Belge alıntısı
—————

Ali Ulvi Kurucu

tarafından
190
Ali Ulvi Kurucu

Medine – Cennetül baki kabristanı

Şair ve yazar. 3 Mart 1922’de Konya’nın Sakyatan köyünde doğdu. Hacı Veyiszade İbrahim Efendi’nin oğludur. Dedesi Veyis Efendi ve amcası Hacı Veyiszade Mustafa Efendi’dir. Annesi, Konya’nın Göçü köyünden Sare Hanım’dı. Ali Ulvi, bir buçuk yaşında iken annesi vefat etmişti.

“ilim evi” olarak anılan aile ocağının dini ilimlere hizmetleriyle tanınmış bir aileden gelen Kurucu, ilk tahsiline babasının yanında hafızlık yapmakla başladı. Hafızlığını babasından tamamladıktan sonra ilk ve ortaokulu Konya’da bitirdi. Babasından ayrıca sarf-nahiv, Kadiri şeyhi Hafız Ali Efendi’den de kıraat okumaya başlamıştı.

—————

Materyal
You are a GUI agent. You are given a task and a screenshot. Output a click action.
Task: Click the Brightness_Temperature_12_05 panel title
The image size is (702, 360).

—————

Amaç
Ali Ulvi Kurucu hakkındaki metinde "Şair ve yazar." sözlerinden aşağıya, "kıraat okumaya başlamıştı." sözlerine kadar her şeyi, "vefat etmişti" yerine "hayatını kaybetmişti" koyarak yeniden yazın. Materyal, Ali Ulvi Kurucu hakkındaki metinden ayrı bir içeriktir.

Tamamlanmış görev
Şair ve yazar. 3 Mart 1922’de Konya’nın Sakyatan köyünde doğdu. Hacı Veyiszade İbrahim Efendi’nin oğludur. Dedesi Veyis Efendi ve amcası Hacı Veyiszade Mustafa Efendi’dir. Annesi, Konya’nın Göçü köyünden Sare Hanım’dı. Ali Ulvi, bir buçuk yaşında iken annesi hayatını kaybetmişti.

“ilim evi” olarak anılan aile ocağının dini ilimlere hizmetleriyle tanınmış bir aileden gelen Kurucu, ilk tahsiline babasının yanında hafızlık yapmakla başladı. Hafızlığını babasından tamamladıktan sonra ilk ve ortaokulu Konya’da bitirdi. Babasından ayrıca sarf-nahiv, Kadiri şeyhi Hafız Ali Efendi’den de kıraat okumaya başlamıştı.